L’assunto letterale è suffragato dall’argomento logicosistematico che con il suddetto parere, pervenuto il 21 maggio 2004, il Consorzio si è espresso in senso sfavorevole all’inserimento nel piano di un’altra area dalle caratteristiche topografiche e geomorfologiche simili a quelle dell’area Gendarini (ambito estrattivo R1 che interessa il pSIC Lanca di Soltarico).
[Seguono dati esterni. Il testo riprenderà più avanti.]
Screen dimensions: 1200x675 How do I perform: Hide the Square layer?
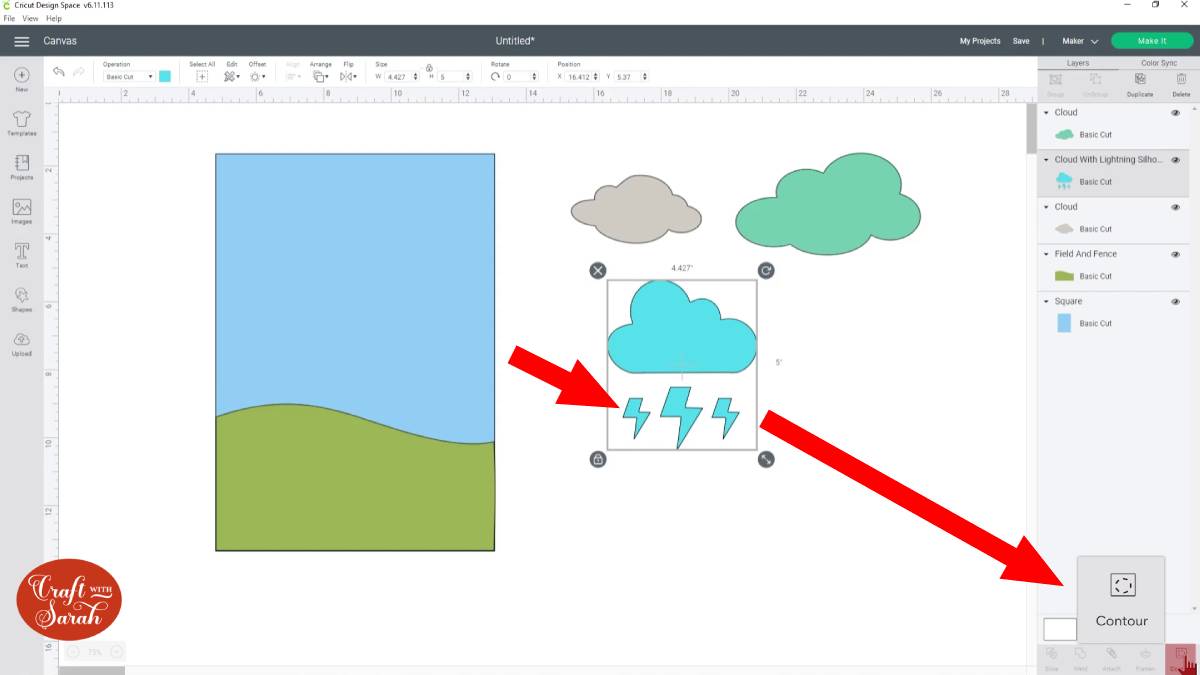(1175, 300)
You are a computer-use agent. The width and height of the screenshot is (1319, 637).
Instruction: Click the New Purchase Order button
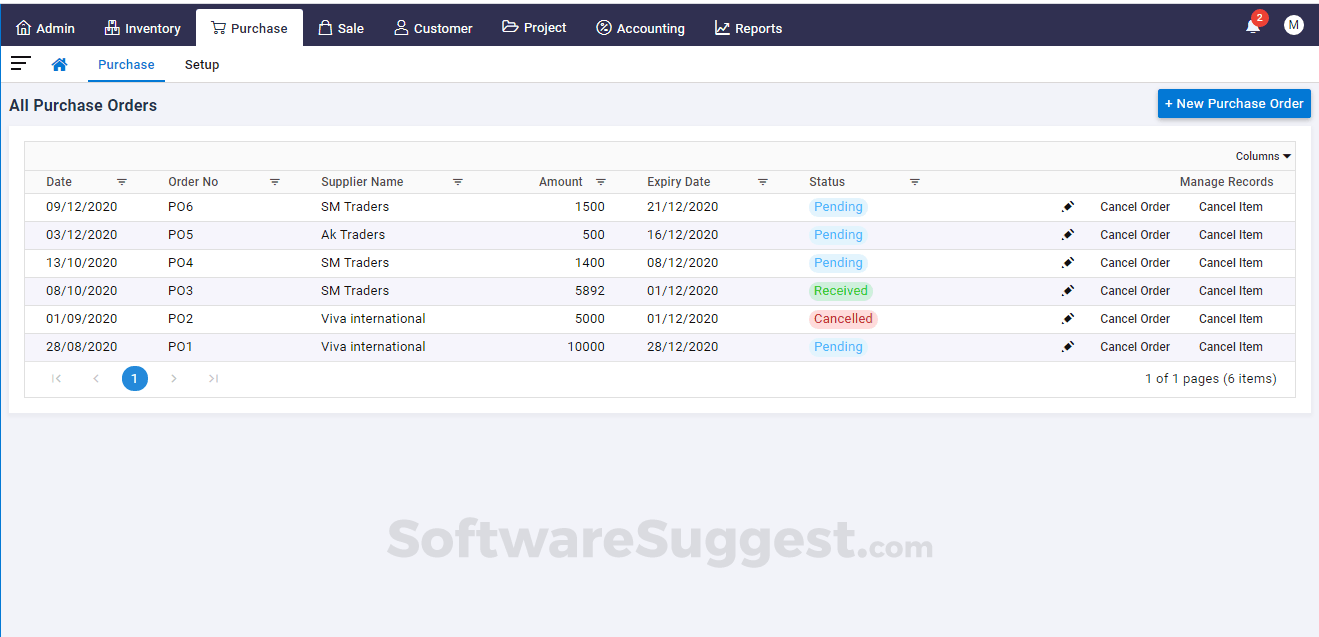click(1233, 103)
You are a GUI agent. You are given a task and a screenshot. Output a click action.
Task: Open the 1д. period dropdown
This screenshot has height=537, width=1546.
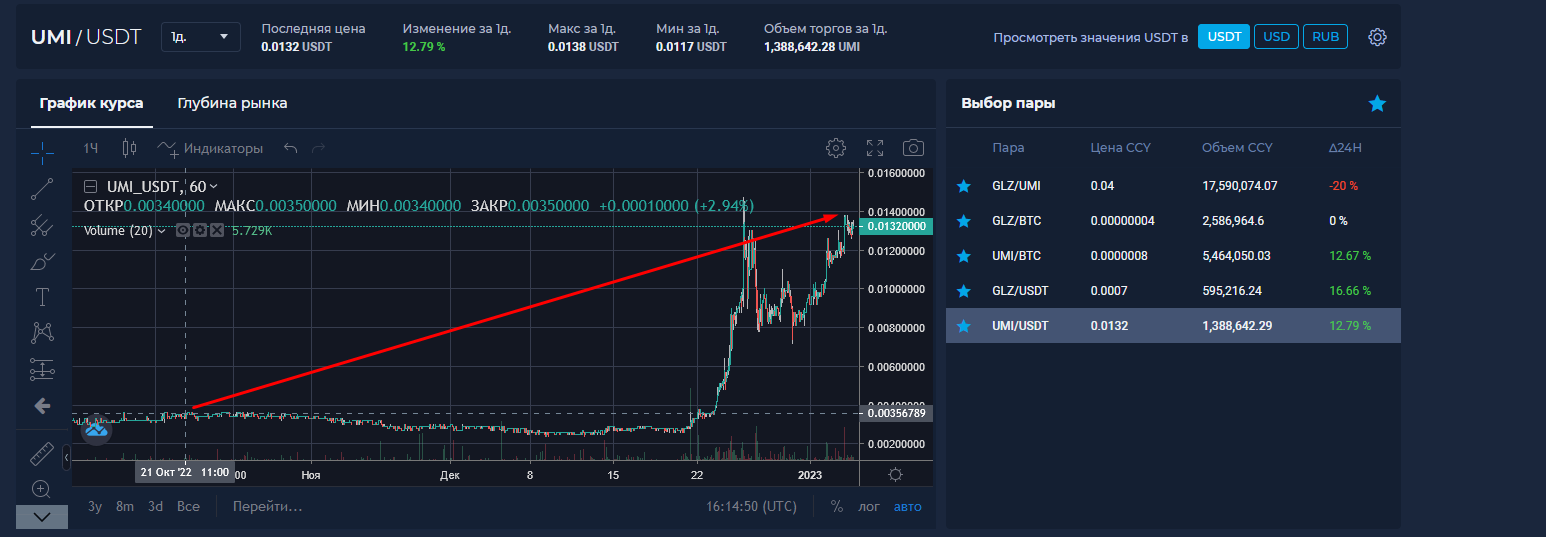(200, 37)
Anche a volere accedere, in linea di ipotesi, all’assunto sostenuto dalle parti appellanti circa l’eterogeneità dell’ambito R1 rispetto all’ambito di che trattasi, si deve in ogni caso ritenere poco plausibile che il Consorzio possa essersi espresso in modo implicitamente favorevole all’inclusione di un’area sulla quale erano sorte divergenze e tra la Provincia e la Regione, senza soffermarsi sulle problematiche emerse nel corso del procedimento e, soprattutto, senza sciogliere, expressis verbis, la questione della compatibilità dell’opzione abbracciata con la disciplina del piano territoriale di coordinamento.

Proprio con riguardo a tale ultimo aspetto, va condivisa l’osservazione svolta dal Tribunale in ordine all’incidenza sostanziale della riscontrata lacuna procedimentale, che ha impedito al Consorzio di pronunciarsi sulla questione della compatibilità dell’inserimento del piano cave dell’ATEg12 con l’ art. 26, comma 4, delle N.T.A. del Piano Territoriale di Coordinamento del Parco Naturale dell’Adda Sud, approvato con L.R. 20 agosto 1994, n. 22, laddove stabilisce che nella Zona golenale agricolo forestale, in cui ricade l’Azienda Agricola Gendarini, "è vietato…aprire o coltivare cave o attivare discariche…".

3. Le considerazioni svolte confermano la sussistenza dell’omissione procedimentale colta dal primo Giudice e impongono la reiezione dell’appello.

Le spese seguono la soccombenza nei sensi in dispositivo specificati.
P.Q.M.

Il Consiglio di Stato in sede giurisdizionale (Sezione Quinta)

definitivamente pronunciando sugli appelli, come in epigrafe proposti, li riunisce e li respinge.

l "appello e, per l’effetto, condanna le parti appellanti, in solido, al pagamento, in favore del Consorzio appellato, delle spese del presente grado di giudizio, che liquida nella misura di euro 5.000//00 (cinquemila//00).

Ordina che la presente sentenza sia eseguita dall’autorità amministrativa.

Testo non ufficiale. La sola stampa del bollettino ufficiale ha carattere legale.